• [Action item] Work through the material beneath and count the lines that include "Switch"; the answer is that number alone.

******

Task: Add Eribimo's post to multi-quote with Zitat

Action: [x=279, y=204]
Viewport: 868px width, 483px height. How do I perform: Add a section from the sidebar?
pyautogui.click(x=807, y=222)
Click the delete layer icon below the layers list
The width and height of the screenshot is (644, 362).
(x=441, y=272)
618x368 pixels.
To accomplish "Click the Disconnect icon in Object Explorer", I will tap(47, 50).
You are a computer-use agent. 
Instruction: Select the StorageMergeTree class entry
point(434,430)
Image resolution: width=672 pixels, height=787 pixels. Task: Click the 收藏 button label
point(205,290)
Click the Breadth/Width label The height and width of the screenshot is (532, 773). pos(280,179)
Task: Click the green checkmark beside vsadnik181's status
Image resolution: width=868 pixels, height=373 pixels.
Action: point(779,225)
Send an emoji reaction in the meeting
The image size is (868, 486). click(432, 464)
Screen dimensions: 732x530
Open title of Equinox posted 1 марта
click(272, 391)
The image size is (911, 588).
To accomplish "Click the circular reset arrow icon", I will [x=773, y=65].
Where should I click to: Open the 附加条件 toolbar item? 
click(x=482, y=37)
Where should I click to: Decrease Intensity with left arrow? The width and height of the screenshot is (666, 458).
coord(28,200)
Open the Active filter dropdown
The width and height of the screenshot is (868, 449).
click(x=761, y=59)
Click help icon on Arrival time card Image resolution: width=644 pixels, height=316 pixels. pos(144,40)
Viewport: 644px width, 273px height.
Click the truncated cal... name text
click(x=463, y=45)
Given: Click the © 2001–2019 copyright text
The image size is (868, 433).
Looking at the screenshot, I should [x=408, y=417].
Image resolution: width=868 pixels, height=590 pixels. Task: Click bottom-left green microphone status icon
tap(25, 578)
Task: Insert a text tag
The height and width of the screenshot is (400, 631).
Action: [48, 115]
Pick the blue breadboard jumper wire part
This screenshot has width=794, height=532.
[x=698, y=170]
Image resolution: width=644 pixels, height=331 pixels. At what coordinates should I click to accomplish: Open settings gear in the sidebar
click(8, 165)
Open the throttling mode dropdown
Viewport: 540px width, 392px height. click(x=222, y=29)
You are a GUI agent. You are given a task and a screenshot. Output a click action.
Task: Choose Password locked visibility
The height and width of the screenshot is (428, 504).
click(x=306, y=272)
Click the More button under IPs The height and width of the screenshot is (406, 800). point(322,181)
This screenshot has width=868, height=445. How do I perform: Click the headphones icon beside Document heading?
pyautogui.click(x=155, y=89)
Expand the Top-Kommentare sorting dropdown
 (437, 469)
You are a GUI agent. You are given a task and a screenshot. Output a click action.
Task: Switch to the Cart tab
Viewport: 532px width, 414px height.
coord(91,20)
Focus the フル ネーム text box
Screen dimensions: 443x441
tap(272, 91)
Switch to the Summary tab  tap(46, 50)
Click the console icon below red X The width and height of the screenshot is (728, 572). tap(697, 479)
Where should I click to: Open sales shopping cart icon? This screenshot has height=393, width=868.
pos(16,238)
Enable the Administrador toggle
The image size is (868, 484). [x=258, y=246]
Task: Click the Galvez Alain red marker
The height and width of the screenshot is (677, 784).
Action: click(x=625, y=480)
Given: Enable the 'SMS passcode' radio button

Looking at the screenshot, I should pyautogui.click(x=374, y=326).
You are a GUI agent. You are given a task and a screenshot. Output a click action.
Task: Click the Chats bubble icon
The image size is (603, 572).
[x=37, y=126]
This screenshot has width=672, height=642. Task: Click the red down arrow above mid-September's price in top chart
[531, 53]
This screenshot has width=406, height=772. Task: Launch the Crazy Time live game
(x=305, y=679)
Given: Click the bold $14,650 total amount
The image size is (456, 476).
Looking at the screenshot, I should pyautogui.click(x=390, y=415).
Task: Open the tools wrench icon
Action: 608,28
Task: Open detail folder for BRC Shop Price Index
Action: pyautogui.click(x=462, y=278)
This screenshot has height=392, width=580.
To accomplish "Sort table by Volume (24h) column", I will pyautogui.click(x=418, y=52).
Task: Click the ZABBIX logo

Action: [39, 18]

******

• [Solution for this exercise] 2